Growth of cultured skeletal muscle cells
C2C12 mouse muscle cells (ATCC CRL-1772, RRID:CVCL_0188) were grown at 37°C in growth medium: DMEM containing 4.5 g/l glucose, L-glutamine, and sodium pyruvate (Corning cellgro), supplemented with 10% FBS (GemCell). Myoblast fusion and myotube differentiation were induced when myoblasts were 70% confluent by switching to differentiation medium: DMEM with 4.5 g/liter glucose and 1 mM L-glutamine, supplemented with 2% heat-inactivated horse serum. Immortalized myoblasts were isolated from WT and Rapsyn mutant embryos and grown as described previously (Smith et al., 2001).

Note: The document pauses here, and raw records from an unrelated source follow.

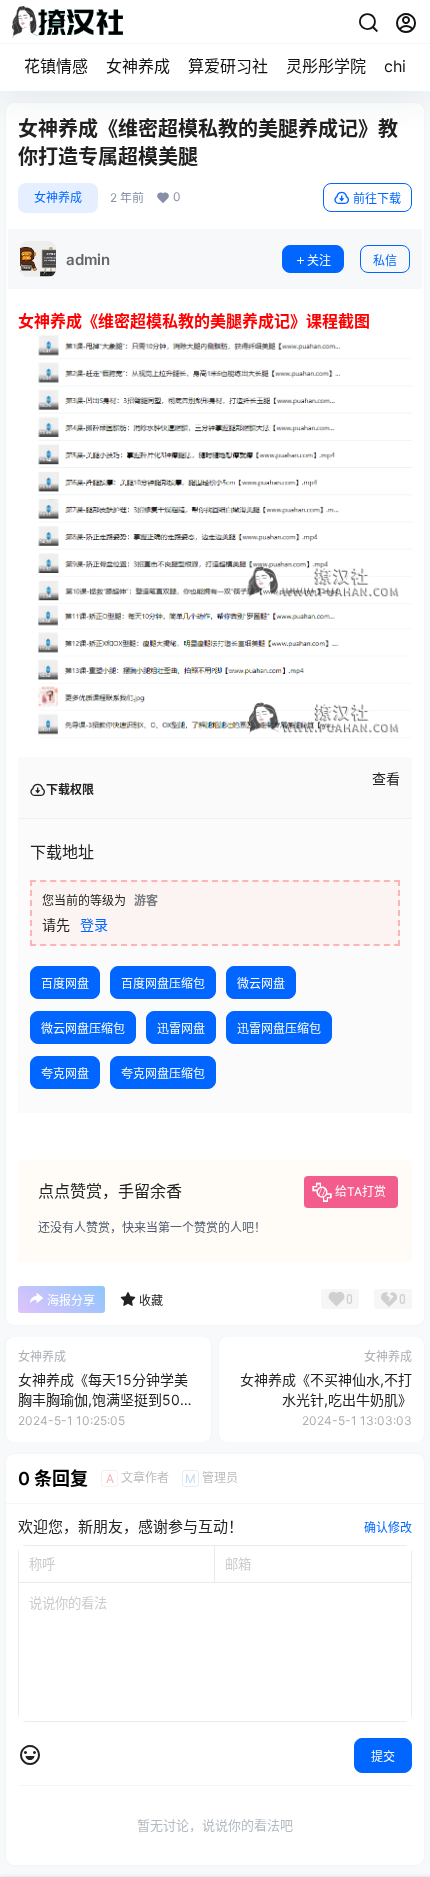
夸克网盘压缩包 (163, 1073)
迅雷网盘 (181, 1028)
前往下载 (377, 198)
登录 (94, 924)
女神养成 (138, 66)
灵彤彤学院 (326, 66)
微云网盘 (261, 983)
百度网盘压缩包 (163, 983)
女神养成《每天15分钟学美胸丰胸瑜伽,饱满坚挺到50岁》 (103, 1399)
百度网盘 (65, 983)
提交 (383, 1756)
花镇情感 (56, 66)
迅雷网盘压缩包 (279, 1028)
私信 (385, 260)
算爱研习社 (228, 66)
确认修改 (388, 1527)
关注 (319, 260)
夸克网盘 (65, 1073)
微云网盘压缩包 (83, 1028)
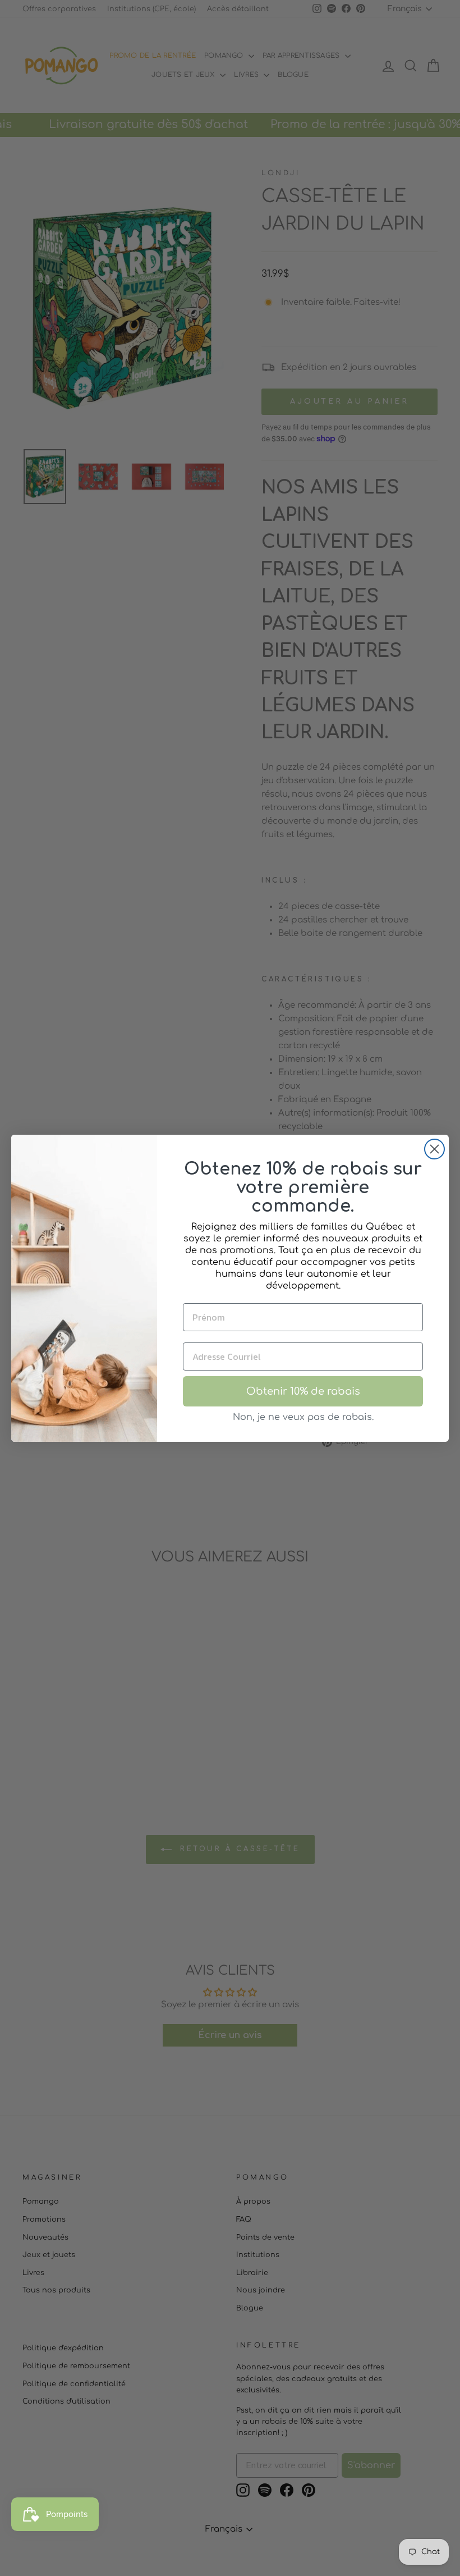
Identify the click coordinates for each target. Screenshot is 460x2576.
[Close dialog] (434, 1149)
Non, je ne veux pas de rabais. (303, 1417)
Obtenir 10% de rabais (303, 1391)
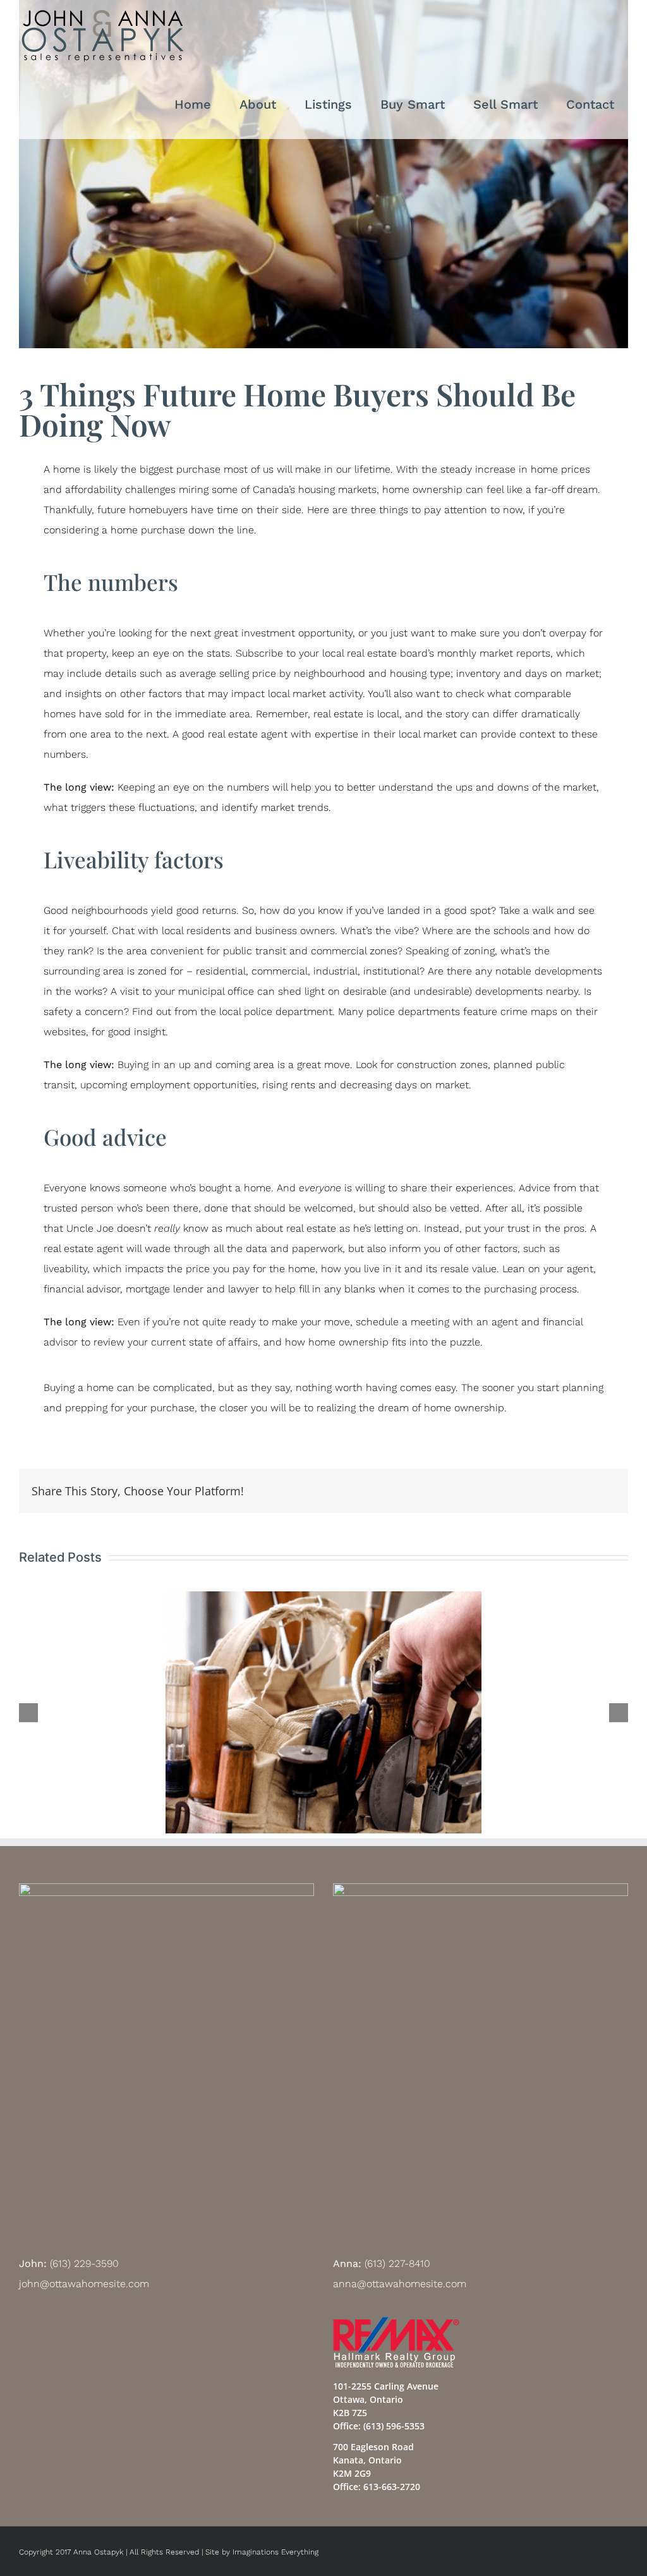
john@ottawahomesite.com (84, 2284)
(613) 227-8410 (397, 2263)
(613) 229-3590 (84, 2263)
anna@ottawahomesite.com (399, 2284)
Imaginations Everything (275, 2552)
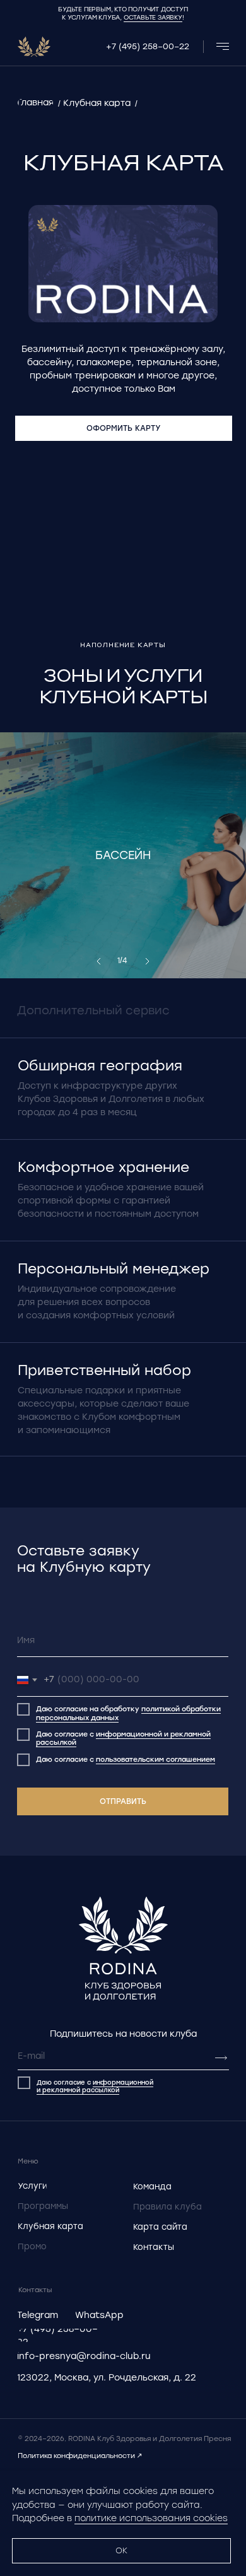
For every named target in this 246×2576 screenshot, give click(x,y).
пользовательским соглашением (155, 1759)
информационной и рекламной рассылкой (123, 1738)
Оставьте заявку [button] (153, 17)
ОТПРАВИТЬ (123, 1801)
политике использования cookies (151, 2518)
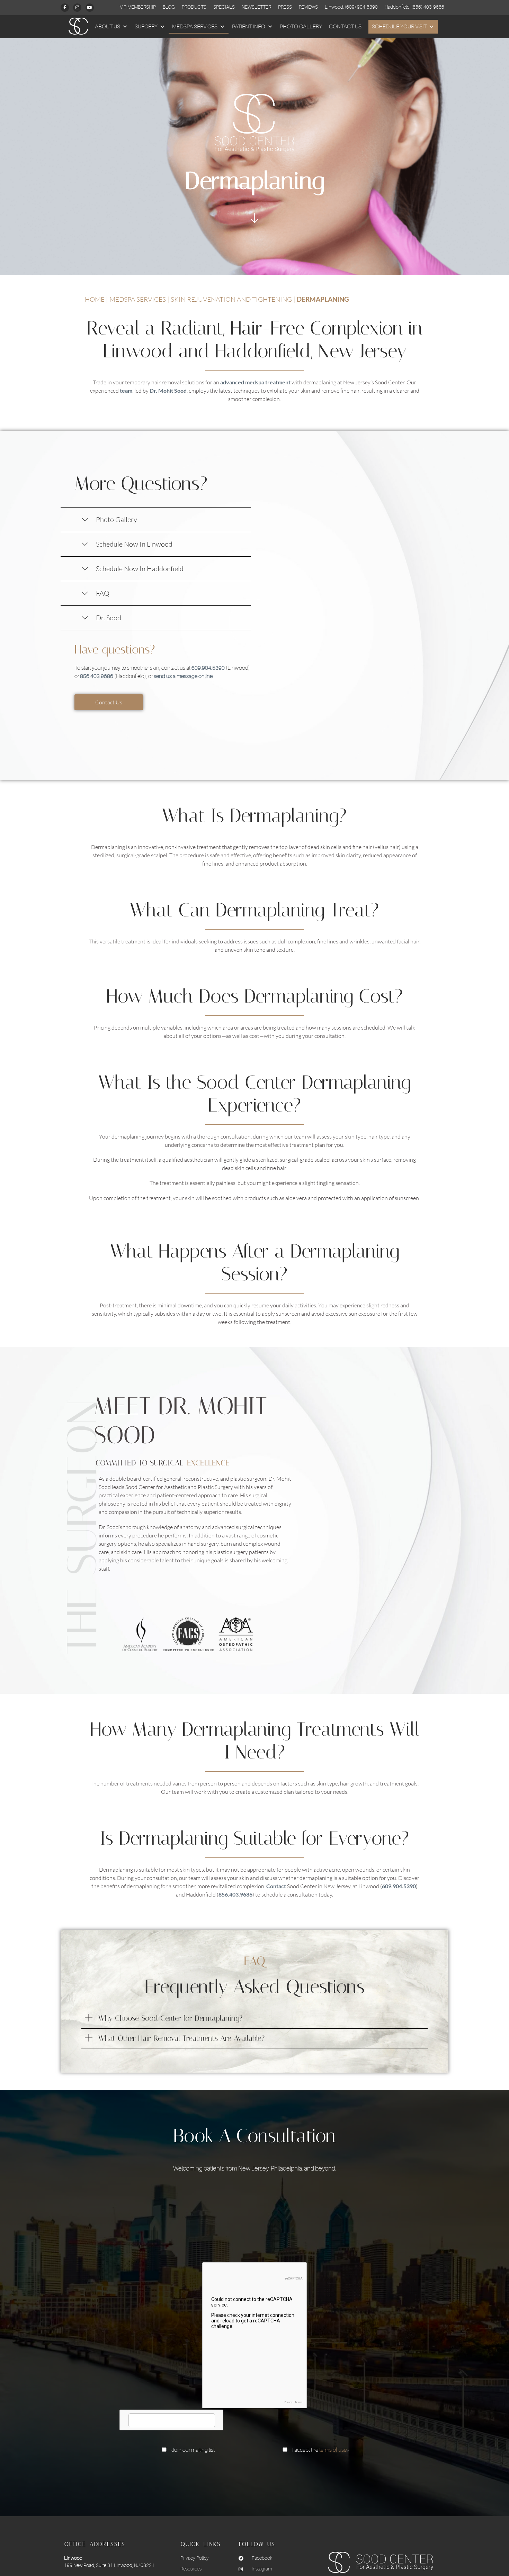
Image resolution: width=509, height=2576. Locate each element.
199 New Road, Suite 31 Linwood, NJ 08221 (109, 2565)
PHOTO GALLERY (301, 27)
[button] (254, 2018)
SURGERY (146, 27)
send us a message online (183, 676)
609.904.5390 (208, 668)
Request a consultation (254, 2469)
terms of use (333, 2450)
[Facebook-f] (65, 7)
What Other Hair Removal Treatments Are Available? (181, 2038)
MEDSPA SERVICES (194, 27)
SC (74, 27)
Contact (276, 1886)
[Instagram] (77, 7)
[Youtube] (90, 7)
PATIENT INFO (248, 27)
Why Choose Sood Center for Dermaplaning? (170, 2018)
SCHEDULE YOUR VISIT (399, 27)
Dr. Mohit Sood (168, 390)
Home (95, 299)
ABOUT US (107, 27)
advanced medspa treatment (255, 382)
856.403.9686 (96, 676)
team (126, 390)
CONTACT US (345, 27)
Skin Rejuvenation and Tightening (231, 299)
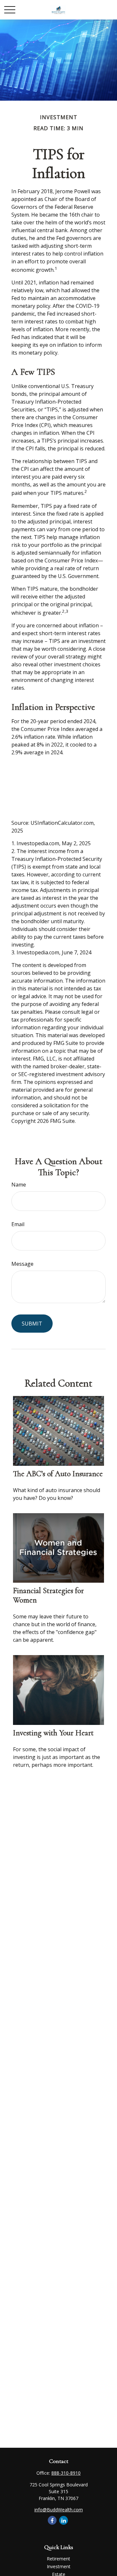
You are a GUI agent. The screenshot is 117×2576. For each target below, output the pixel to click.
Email (17, 1224)
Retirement (58, 2559)
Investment (59, 2566)
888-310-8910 (66, 2473)
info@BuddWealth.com (58, 2510)
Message (22, 1263)
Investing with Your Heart (53, 1733)
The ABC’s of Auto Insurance (58, 1473)
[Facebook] (52, 2520)
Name (18, 1184)
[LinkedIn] (63, 2520)
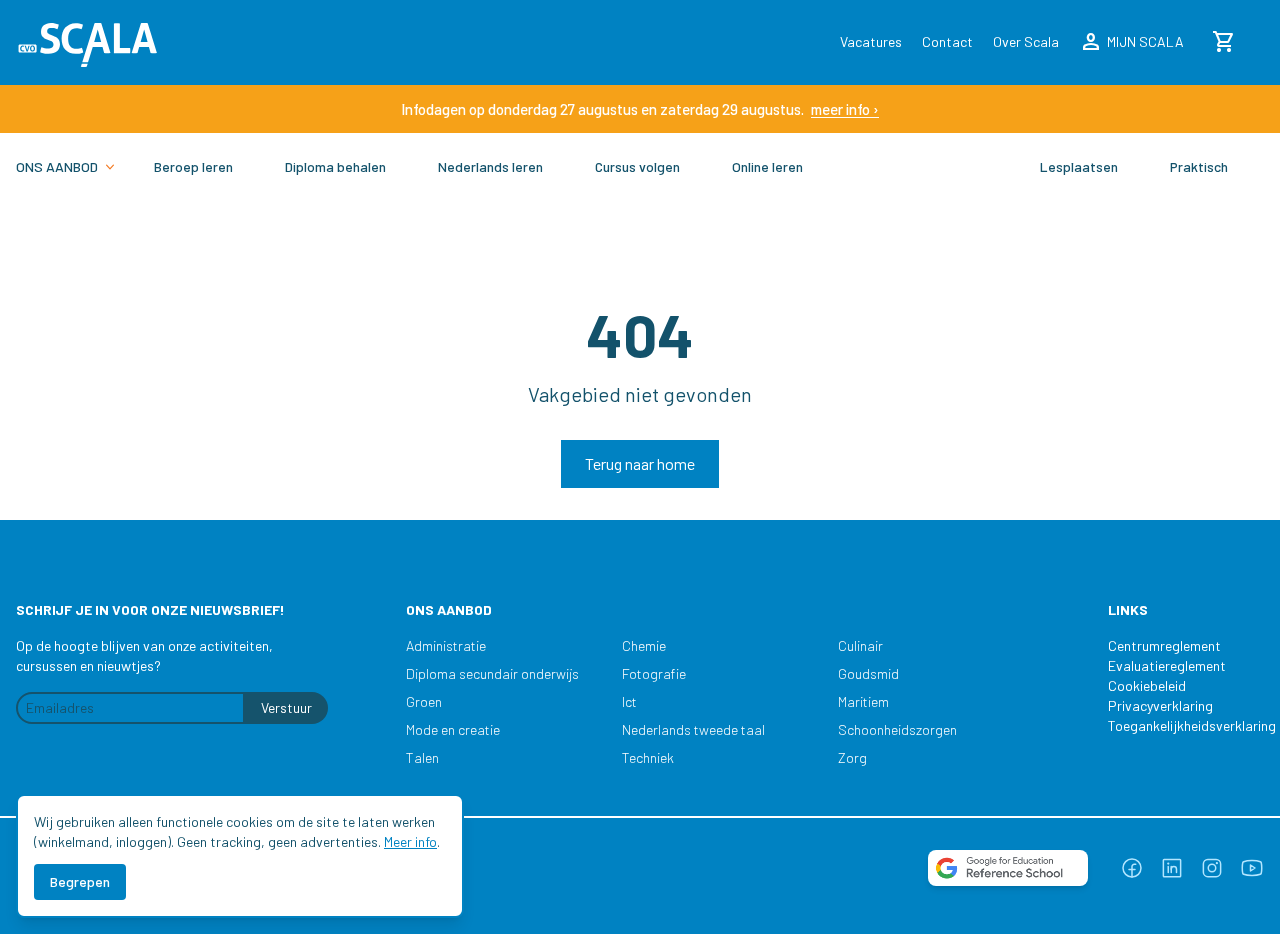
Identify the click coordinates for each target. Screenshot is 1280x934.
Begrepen (80, 881)
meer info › (845, 109)
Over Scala (1026, 41)
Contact (947, 41)
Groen (424, 701)
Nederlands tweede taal (693, 729)
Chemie (644, 645)
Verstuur (286, 707)
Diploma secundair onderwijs (492, 673)
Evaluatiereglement (1167, 665)
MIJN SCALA (1131, 42)
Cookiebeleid (1147, 685)
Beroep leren (193, 166)
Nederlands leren (490, 166)
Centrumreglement (1164, 645)
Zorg (852, 757)
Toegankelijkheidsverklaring (1182, 725)
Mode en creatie (453, 729)
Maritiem (863, 701)
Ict (629, 701)
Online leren (767, 166)
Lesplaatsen (1079, 166)
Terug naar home (640, 463)
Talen (422, 757)
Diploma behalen (335, 166)
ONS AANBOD (57, 166)
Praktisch (1199, 166)
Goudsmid (868, 673)
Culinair (860, 645)
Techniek (648, 757)
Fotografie (654, 673)
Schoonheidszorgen (897, 729)
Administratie (446, 645)
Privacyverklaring (1160, 705)
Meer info (410, 841)
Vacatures (871, 41)
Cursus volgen (637, 166)
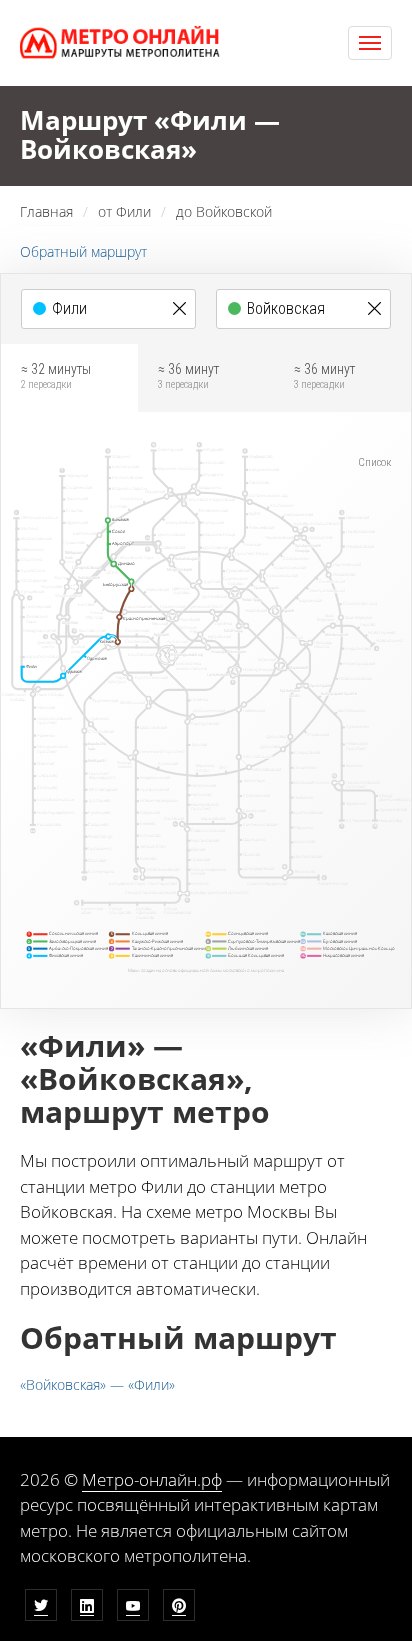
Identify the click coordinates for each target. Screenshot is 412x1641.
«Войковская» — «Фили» (97, 1384)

Isolation of AChR complexes
Whole leg muscles or immortalized muscle cells were homogenized at 4°C in lysis buffer (50 mM sodium chloride, 30 mM triethanolamine, pH 7.5, 50 mM sodium fluoride, 5 mM EDTA, 5 mM EGTA, 2 mM sodium orthovanadate, 1 mM benzamidine, 1 mM N-ethylmaleimide, 1 mM sodium tetrathionate, 5 µg/ml leupeptide, 5 µg/ml aprotinin, and 10 µM pepstatin, plus complete protease inhibitors; Roche). NP-40 was added to a final concentration of 1%, and the extract was incubated with rocking for 30 min at 4°C. In another experiment, we substituted digitonin for NP-40 (Table S2). Insoluble proteins were removed by centrifugation at 12,000 rpm for 20 min at 4°C. The supernatant was precleared for 1 h at 4°C with streptavidin-agarose beads (Sigma-Aldrich) before incubation for 1 h at 4°C with biotin–α-BGT (10−8 M; α-BGT; Invitrogen). Biotin–α-BGT/AChR complexes were incubated for 4 h with streptavidin-agarose beads. The beads were subsequently washed (three times for 9 min) in lysis buffer containing 1% NP-40. Proteins were eluted from the beads with 1% SDS in lysis buffer.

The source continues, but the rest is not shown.